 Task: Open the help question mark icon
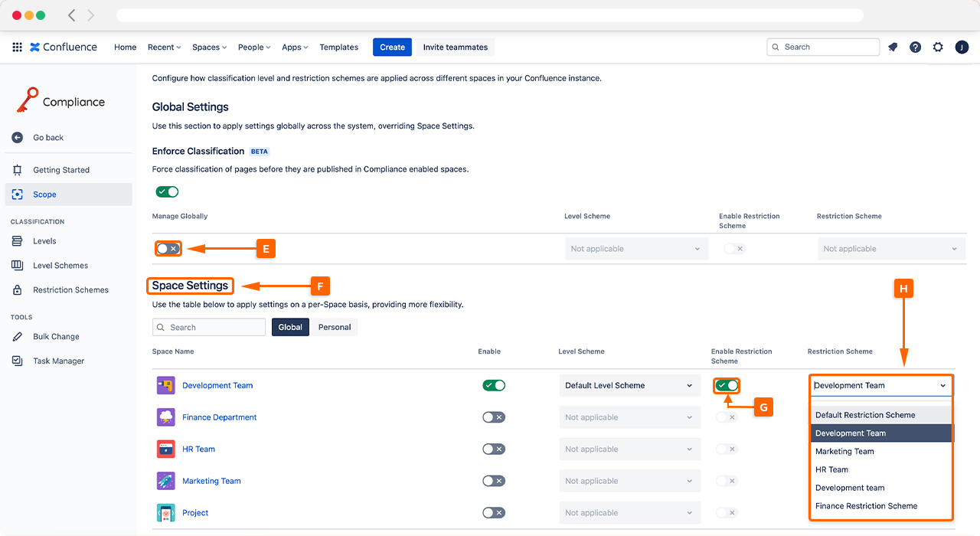click(x=915, y=47)
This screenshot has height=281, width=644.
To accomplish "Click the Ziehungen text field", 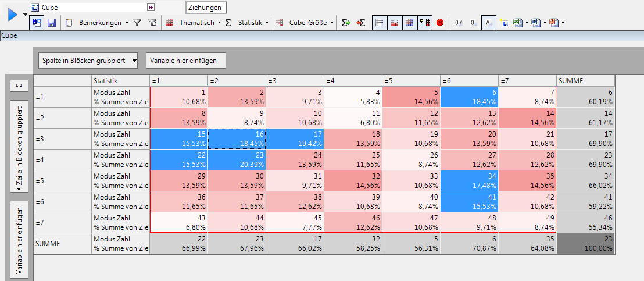I will pyautogui.click(x=206, y=8).
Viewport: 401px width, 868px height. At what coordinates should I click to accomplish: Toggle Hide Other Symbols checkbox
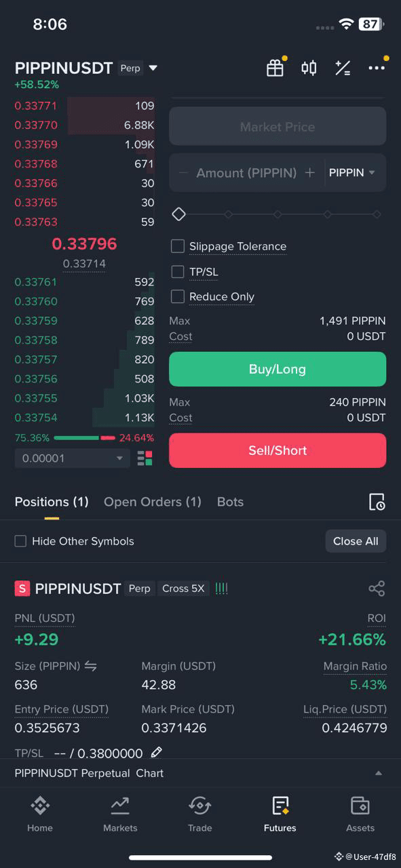(21, 541)
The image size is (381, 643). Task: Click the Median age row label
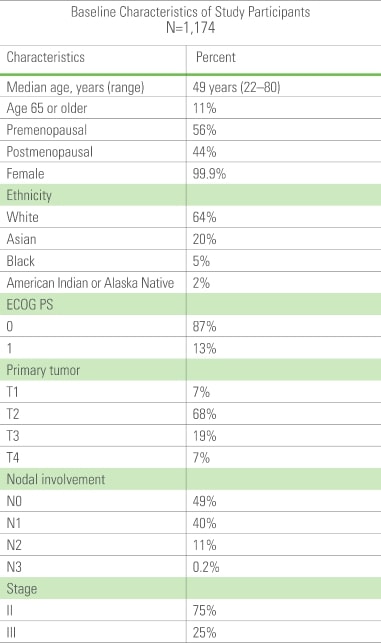tap(75, 87)
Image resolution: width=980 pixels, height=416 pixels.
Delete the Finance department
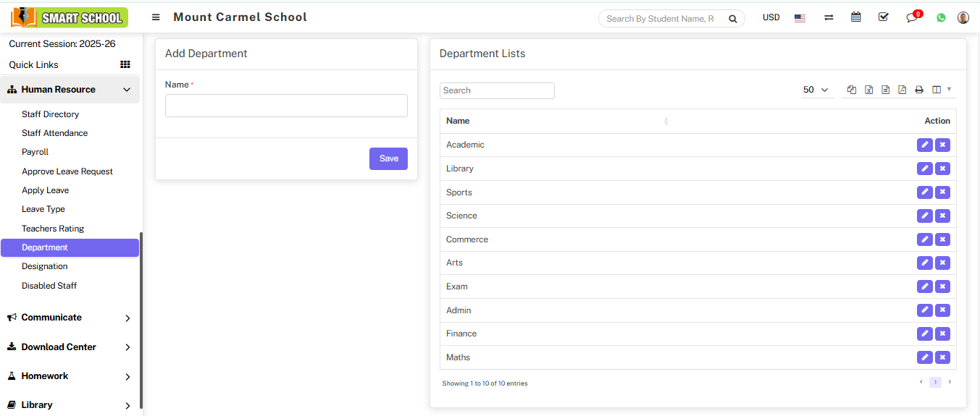tap(942, 334)
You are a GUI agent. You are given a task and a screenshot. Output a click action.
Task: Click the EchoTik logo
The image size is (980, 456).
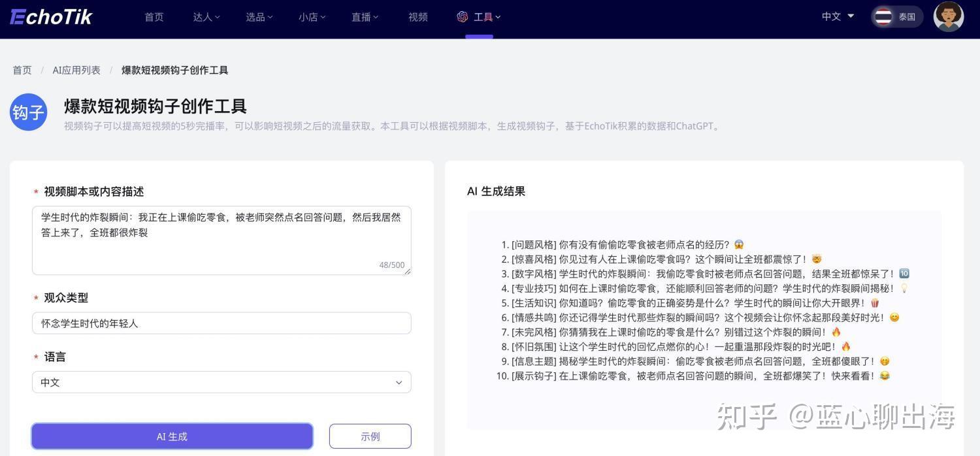click(51, 16)
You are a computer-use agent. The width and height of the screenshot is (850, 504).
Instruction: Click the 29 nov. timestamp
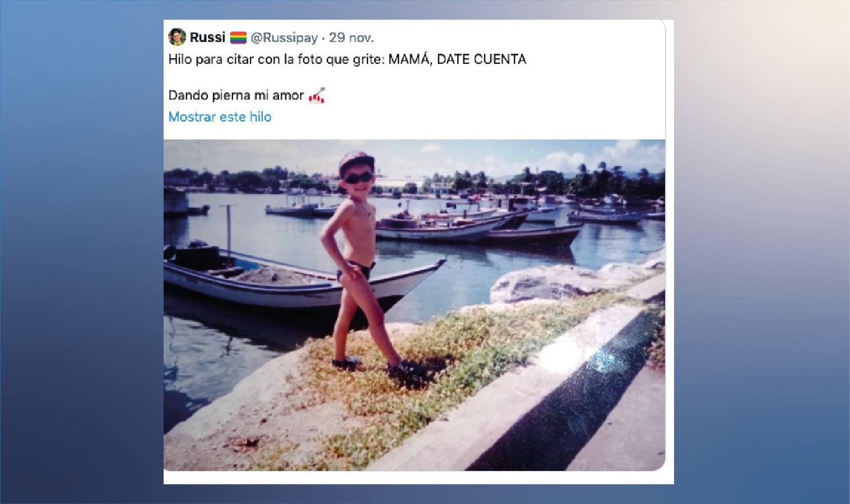click(x=351, y=38)

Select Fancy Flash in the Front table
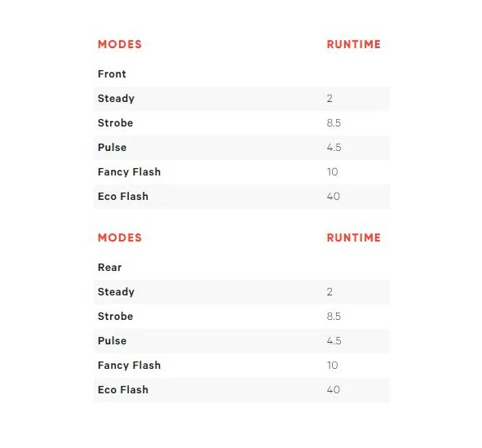[129, 172]
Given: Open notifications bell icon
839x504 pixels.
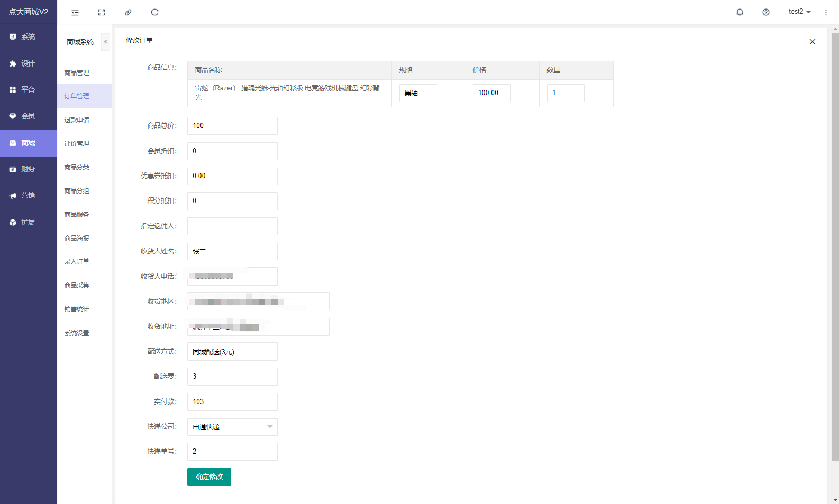Looking at the screenshot, I should coord(740,12).
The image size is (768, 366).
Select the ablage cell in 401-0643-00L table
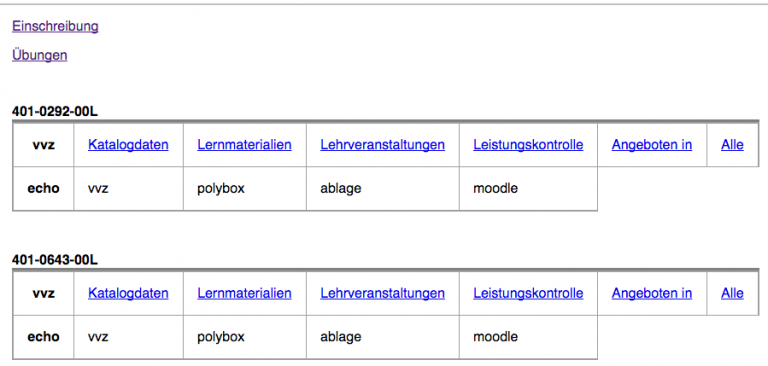point(383,337)
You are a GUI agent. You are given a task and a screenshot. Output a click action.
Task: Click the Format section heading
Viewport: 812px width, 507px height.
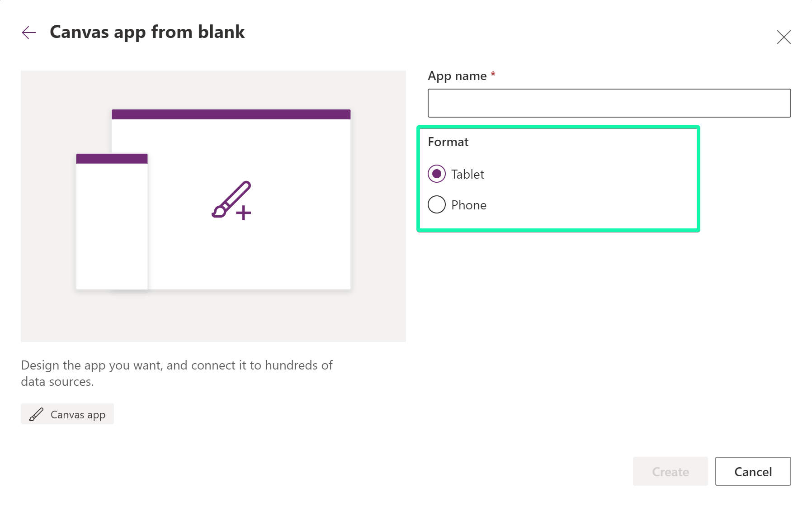pos(448,142)
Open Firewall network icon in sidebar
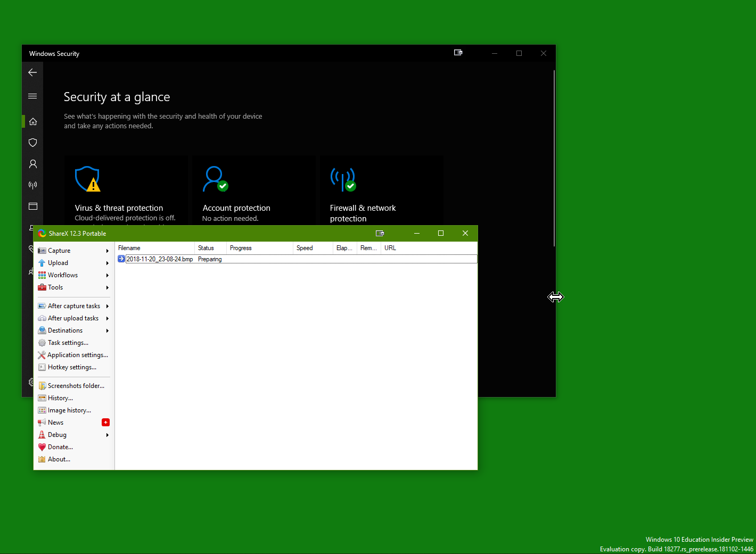Viewport: 756px width, 554px height. (x=33, y=185)
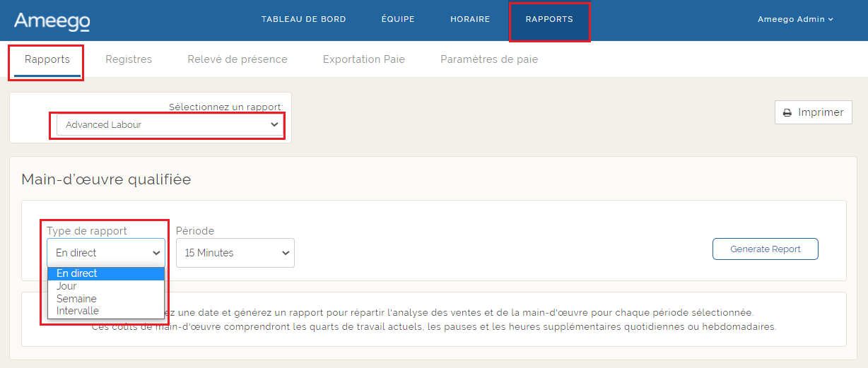
Task: Open the Relevé de présence tab
Action: click(x=237, y=59)
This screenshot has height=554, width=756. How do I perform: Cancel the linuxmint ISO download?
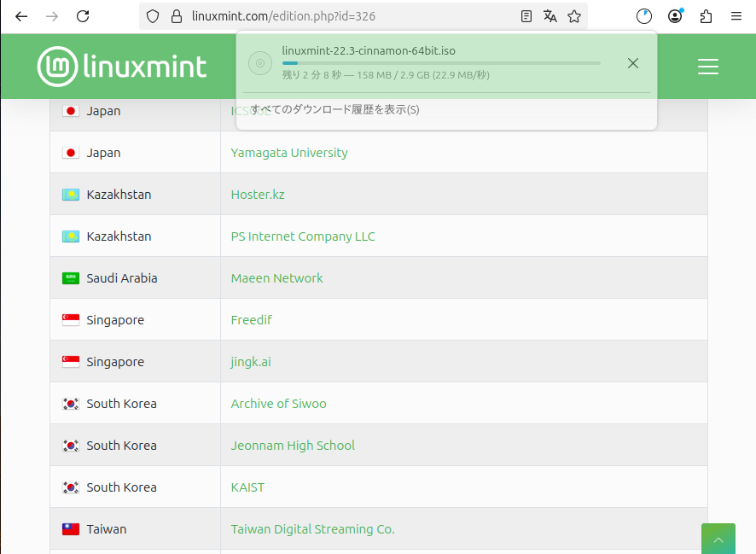pos(632,63)
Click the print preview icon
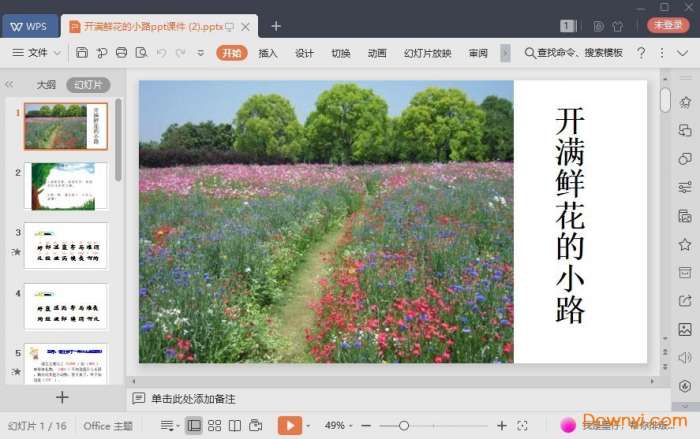Screen dimensions: 700x439 (x=142, y=53)
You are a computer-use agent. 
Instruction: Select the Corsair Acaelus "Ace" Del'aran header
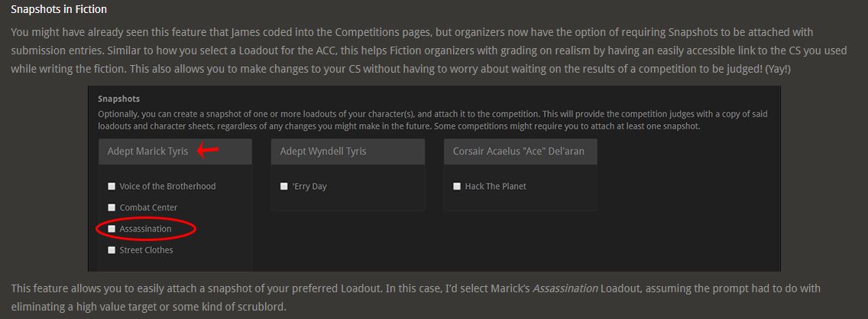[x=519, y=151]
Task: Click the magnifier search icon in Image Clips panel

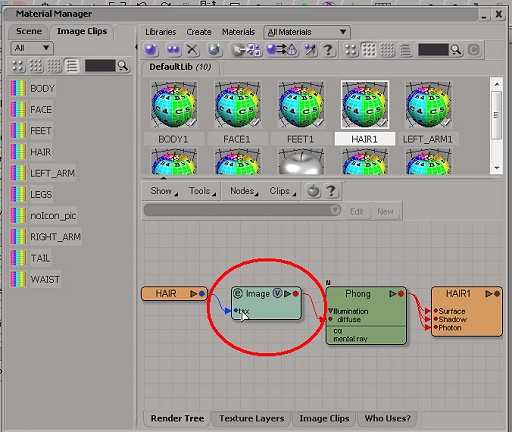Action: coord(123,66)
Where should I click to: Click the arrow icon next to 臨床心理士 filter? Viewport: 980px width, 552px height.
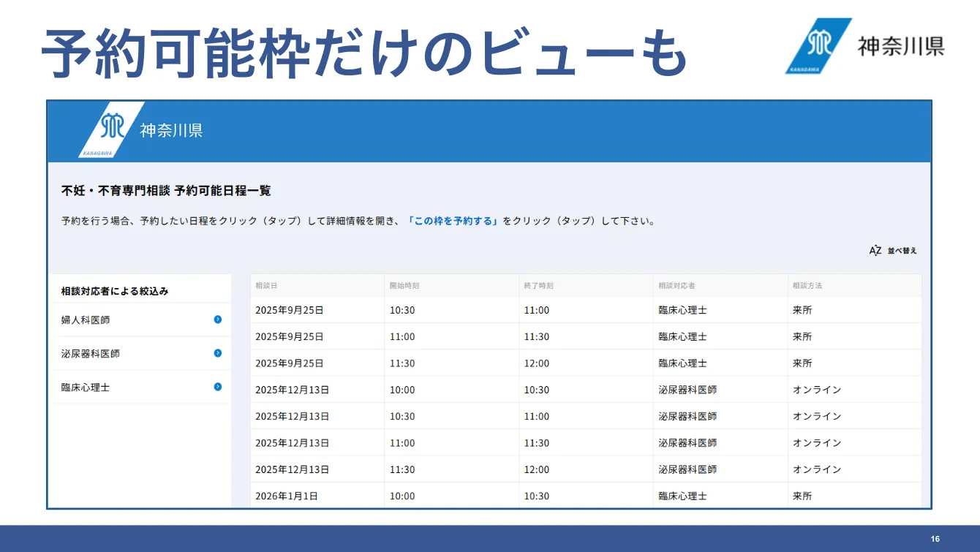click(218, 387)
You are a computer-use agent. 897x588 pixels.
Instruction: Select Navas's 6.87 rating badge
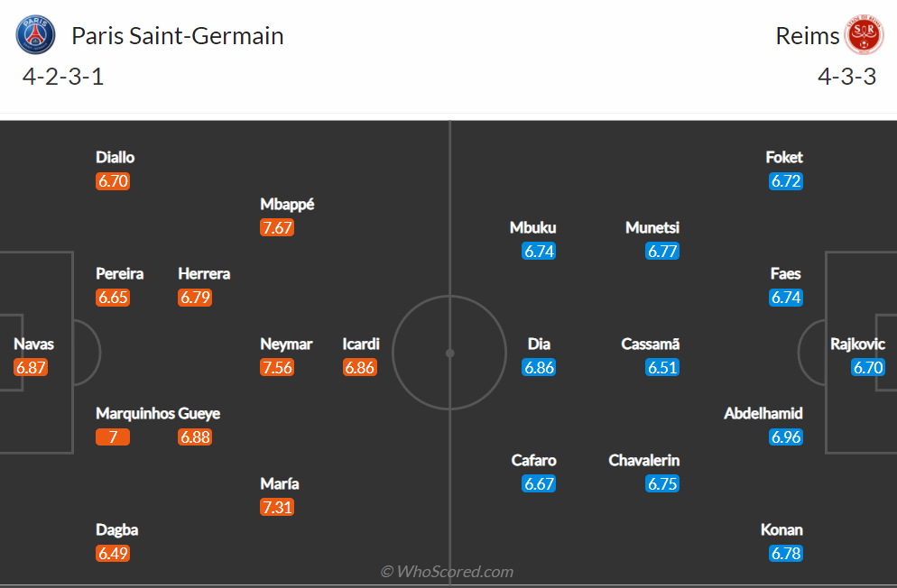click(31, 367)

===============

**THE TASK**.
Repeat verbatim the lines from the one with "Given: Open notifications bell icon" through the end of the listing above. Include both ends, add nothing, and exclude the pictures.

**COMPLETED TASK**.
Given: Open notifications bell icon
839x504 pixels.
Looking at the screenshot, I should coord(740,12).
The image size is (768, 366).
Select the ablage cell in 401-0643-00L table
point(383,337)
You are a GUI agent. You are given a task and a screenshot. Output a click action.
Task: Click the Format section heading
Viewport: 812px width, 507px height.
pos(448,142)
Open Firewall network icon in sidebar
Viewport: 756px width, 554px height. (x=33, y=185)
Task: Open the Relevé de présence tab
Action: click(x=237, y=59)
This screenshot has height=554, width=756. How do I perform: Cancel the linuxmint ISO download?
pos(632,63)
Click the print preview icon
Screen dimensions: 700x439 (x=142, y=53)
You are a computer-use agent. 
Instruction: Select the Corsair Acaelus "Ace" Del'aran header
[x=519, y=151]
Task: Click the magnifier search icon in Image Clips panel

Action: coord(123,66)
Where should I click to: Click the arrow icon next to 臨床心理士 filter? Viewport: 980px width, 552px height.
click(218, 387)
You are a computer-use agent. 897x588 pixels.
Instruction: Select Navas's 6.87 rating badge
click(31, 367)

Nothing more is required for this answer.